高效液相色谱法测定人血浆中比阿培南的浓度及其药动学

目的研究比阿培南在健康受试者体内的药动学过程。方法20名健康受试者(男女各10名)随机分为2组,分别单剂量(0.3 g)和多剂量(0.3 g×9)静脉滴注(静滴)比阿培南后,采用高效液相色谱法测定血浆中比阿培南浓度。用DAS(ver 2.0.1)药动学软件进行房室模型判断并计算药动学参数。结果比阿培南的体内经时过程符合二房室模型,单剂量和多剂量静滴比阿培南后,t_(1/2)分别为(1.04±s 0.09)和(1.03±0.11)h;c_(max)分别为(18±4)和(16.1±2.9)mg·L~(-1);A UC_(0～6)分别为(26±5)和(24±4)mg·h·L~(-1);多剂量c_(as-cav)为(2.0±0.3)mg·L~(-1),c_(as-min)为0 mg·L~(-1)。结论比阿培南的体内经时过程符合二房室模型,每日2次,连续静滴比阿培南9次后,体内药物没有蓄积。

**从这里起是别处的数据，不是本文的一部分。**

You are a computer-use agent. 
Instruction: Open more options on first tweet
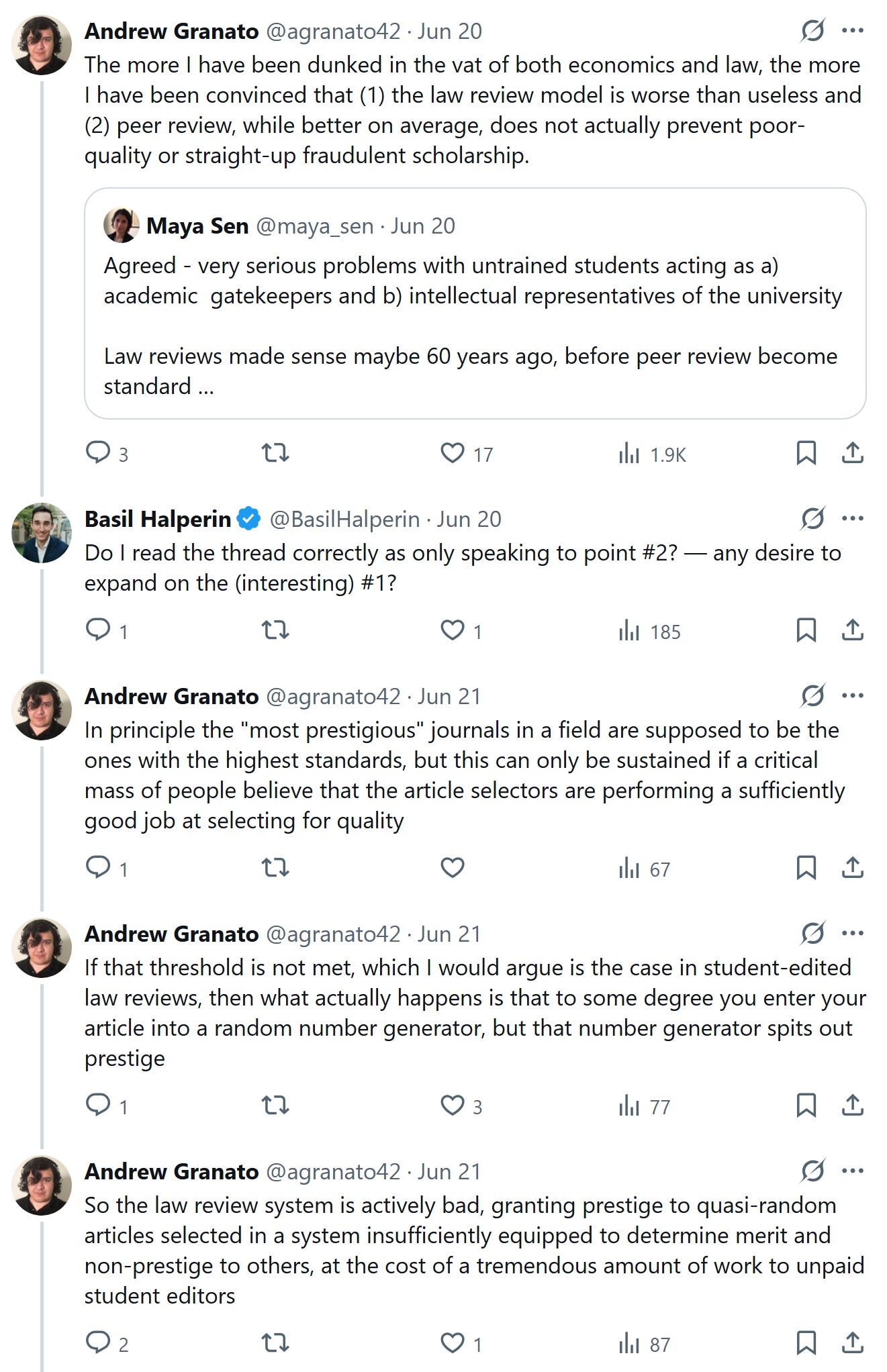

Pharmacokinetics and serum concentration of biapenem in healthy volunteers

AIM To investigate the pharmacokinetics process of biapenem following a single and multiple doses intravenous administration in healthy volunteers.METHODS Twenty healthy volunteers(10 males,10 females)were divided into two groups randomly,and received a single dose(0.3 g,iv,gtt)and multi-dose (0.3 g×9,iv,gtt)of biapenem drip infusion.Blood samples of 3 mL each time individually were collected from anteeubital vein at certain planned times.Biapenem concentration in plasma was determined by HPLC method,and the pharmacokinetic parameters were calculated and determined by DAS software.RESULTS The intracorporeal passing process of biapenem coincided with two-compartment mode.The single dose and multi-dose pharmacokinetic parameters were as follows:t_(1/2)(1.04±s 0.09)and(1.03±0.11)h,c_(max)(18±4)and(16.1±2.9)mg·L~(-1),AUC_(0-6)(26±5)and(24±4)mg·h·L~(-1),respectively.The multi-dose c_(as-cav) was(2.0±0.3)mg·L~(-1).CONCLUSION The plasma concentration-time curves of biapenem were fitted to a two-compartment mode with no accumulations in vivo after multi-dose infusion(0.3 g×9,iv,gtt).